(How to complete this task)
Could you return the passage from the reflection below on receiving a medicine bag and a dreamcatcher, word for word, starting at "Truly Honoured" and ending at "the medicine bag."?

(Selected text)
»»
Truly Honoured
A few weeks ago, a person from this community gave me a beautiful medicine bag with 5 beautiful stones. They were given to me quietly after worship, I was incredibly grateful and honoured to receive this gift. I have been wearing it around my neck off and on over the past few weeks, but have kept it close to me even when it wasn’t around my neck. For the first week, I simply held them trusting in the medicine that was offered. Then one morning as I went to put it around my neck a stone slid out onto my desk. I took it into my hand and held it for a long time. It was a beautiful green colour and very smooth with a unique shape. I wondered what it symbolized, but left my spirit to wonder as I returned it to the medicine bag.
Last week another indigenous woman gave me a dreamcatcher which was made by her, which I have placed in the Club room as it was in response to help the church has offered her. Today, I became very curious to know what it all means. Why did I receive these two gifts in the past month? What was the spirit trying to tell me? I wonder if they are teaching me how to walk through the shadows, which is the theme we are exploring in Lent? I did a very quick search to understand what types of rocks were in the medicine bag and what healing qualities they might have. After reading and holding the rocks here is what I think: One rock invites me to face what I would rather keep hidden. One softens me, reminding me to meet even my shadow with compassion. One whispers of growth - that something new can take root even in the dark. And one seems to clear the way, helping me to see what I could not see before. I believe these stones are calling me to be grounded, but not to hide. They instead invite me not to turn away, but to face what is happening in my life with honesty and compassion. I think the dream catcher is inviting me to remember that not everything is meant to be held, some things are meant to be released and some are transformed. I do not claim to be able to interpret indigenous spiritual meaning, but I do want to share the impact that they have had on me on this lenten journey. In receiving them, I feel grounded, protected, and am experiencing healing and peace. What a gift it has been to receive these sacred objects.
««
(Data extract)
»»
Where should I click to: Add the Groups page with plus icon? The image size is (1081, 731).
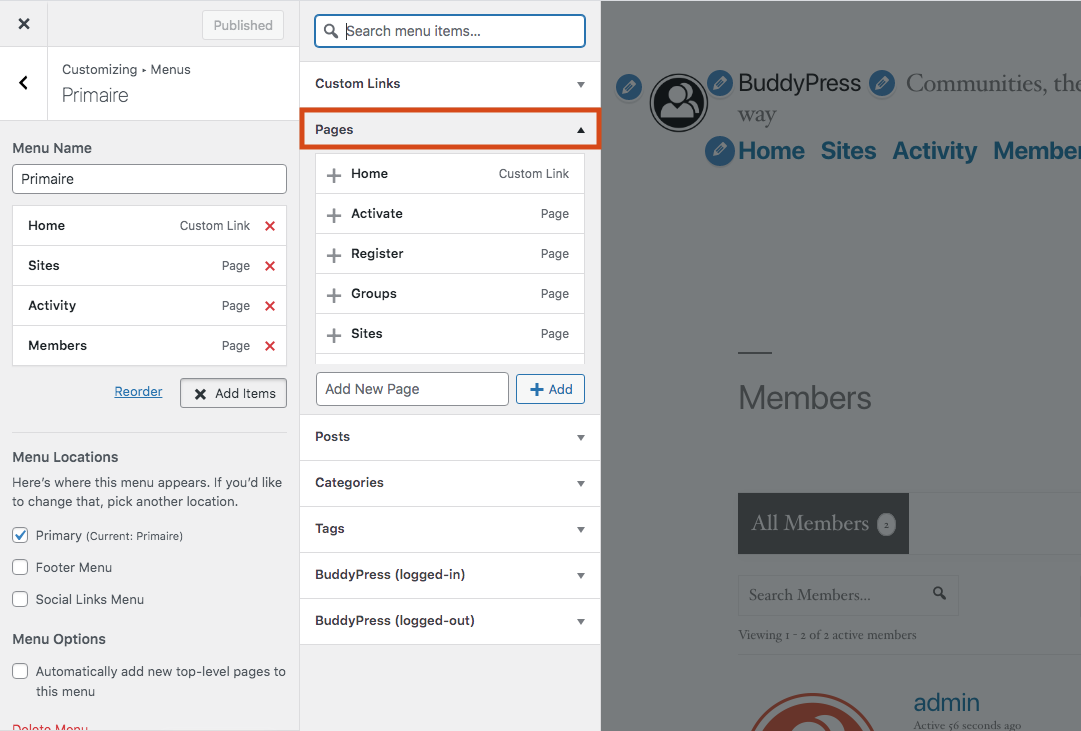334,294
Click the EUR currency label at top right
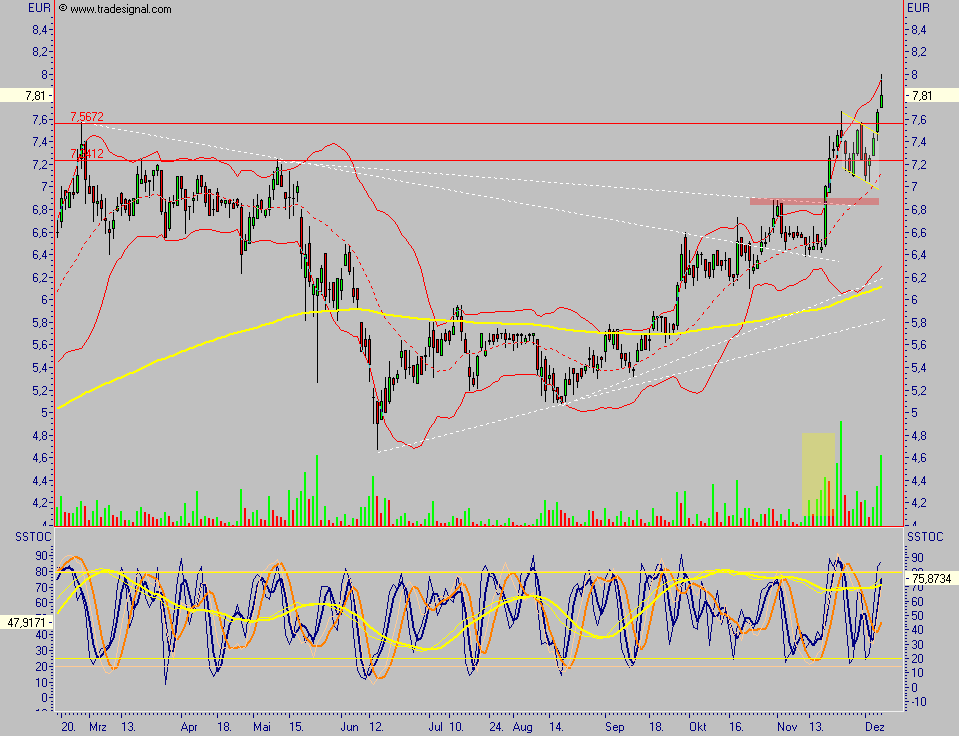The height and width of the screenshot is (736, 959). tap(917, 8)
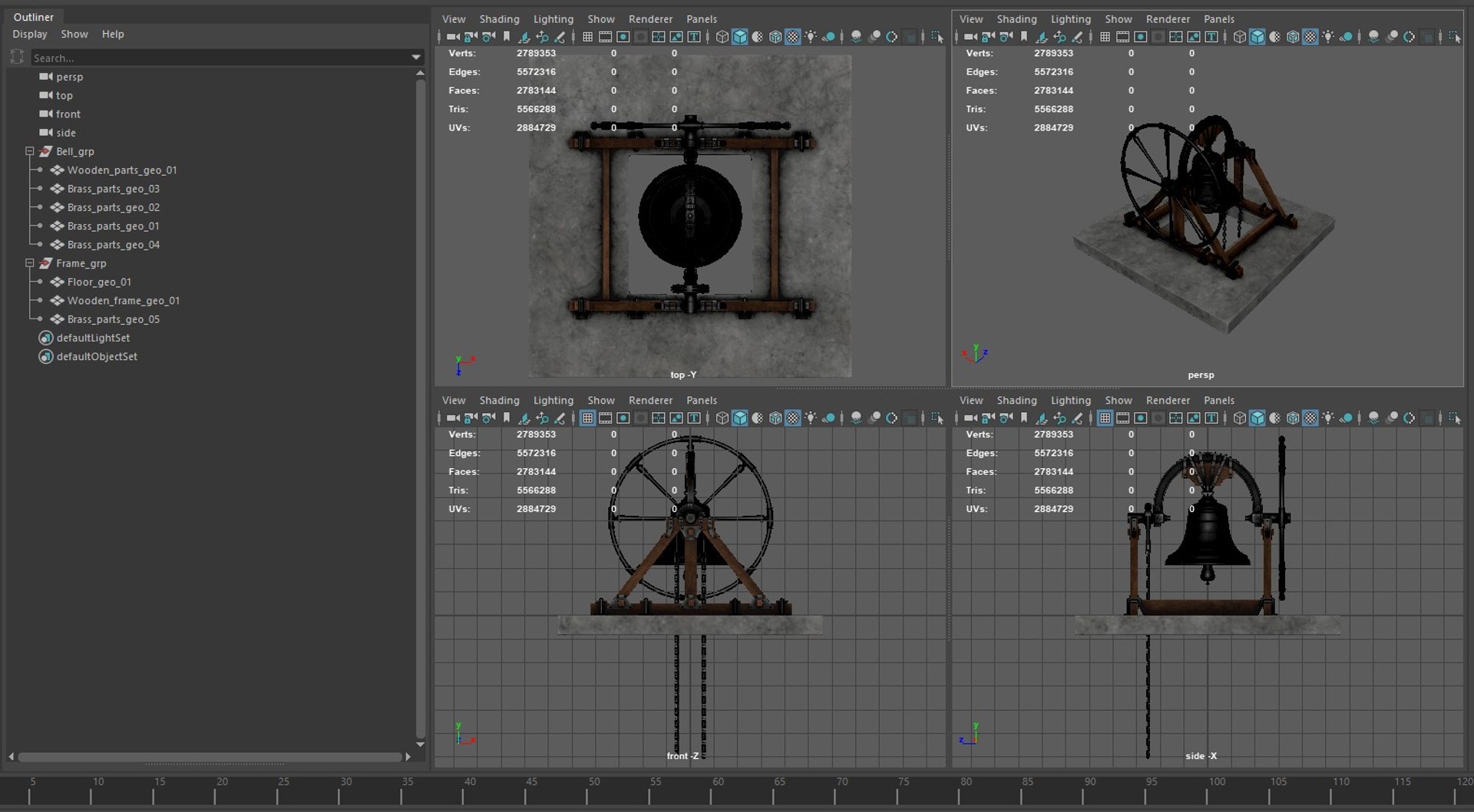The image size is (1474, 812).
Task: Toggle Smooth Shade All in side panel toolbar
Action: click(x=1257, y=418)
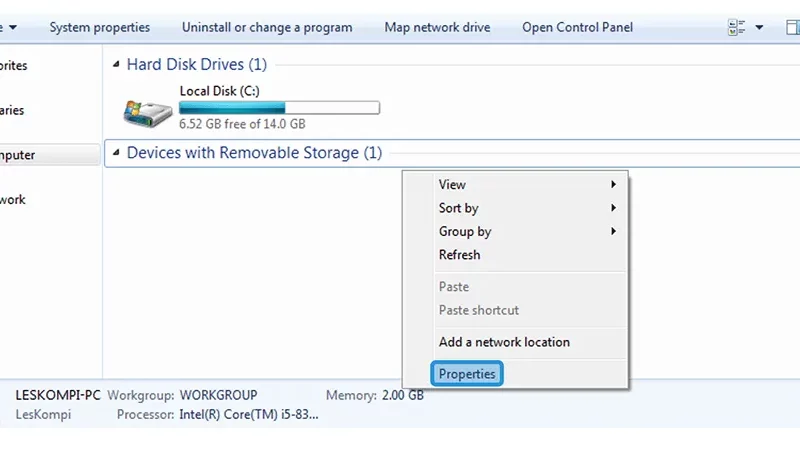Click the Hard Disk Drives (1) header
Screen dimensions: 800x453
(x=196, y=64)

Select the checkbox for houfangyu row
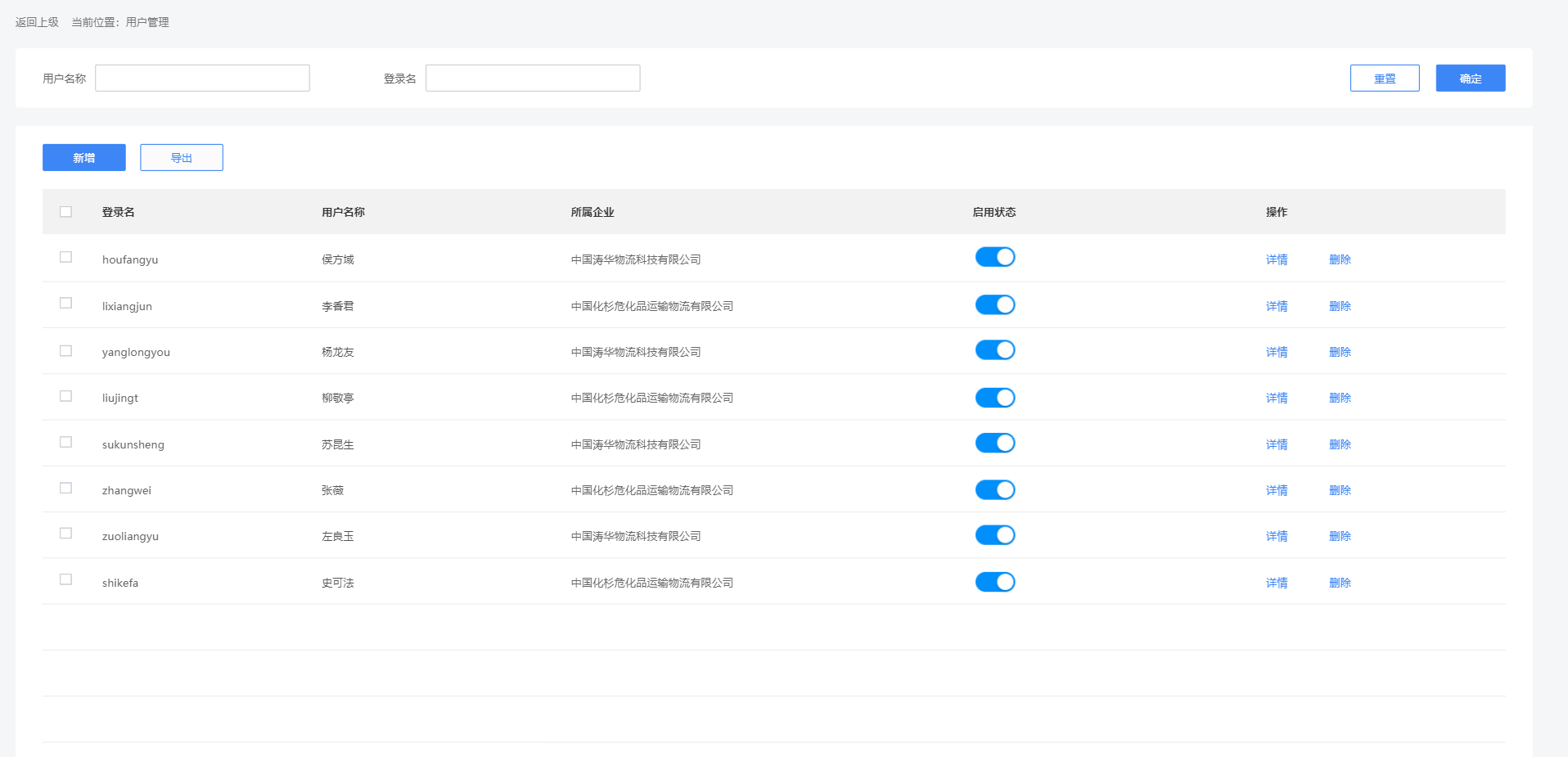(66, 257)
««
(Reply)
Truly Honoured
A few weeks ago, a person from this community gave me a beautiful medicine bag with 5 beautiful stones. They were given to me quietly after worship, I was incredibly grateful and honoured to receive this gift. I have been wearing it around my neck off and on over the past few weeks, but have kept it close to me even when it wasn’t around my neck. For the first week, I simply held them trusting in the medicine that was offered. Then one morning as I went to put it around my neck a stone slid out onto my desk. I took it into my hand and held it for a long time. It was a beautiful green colour and very smooth with a unique shape. I wondered what it symbolized, but left my spirit to wonder as I returned it to the medicine bag.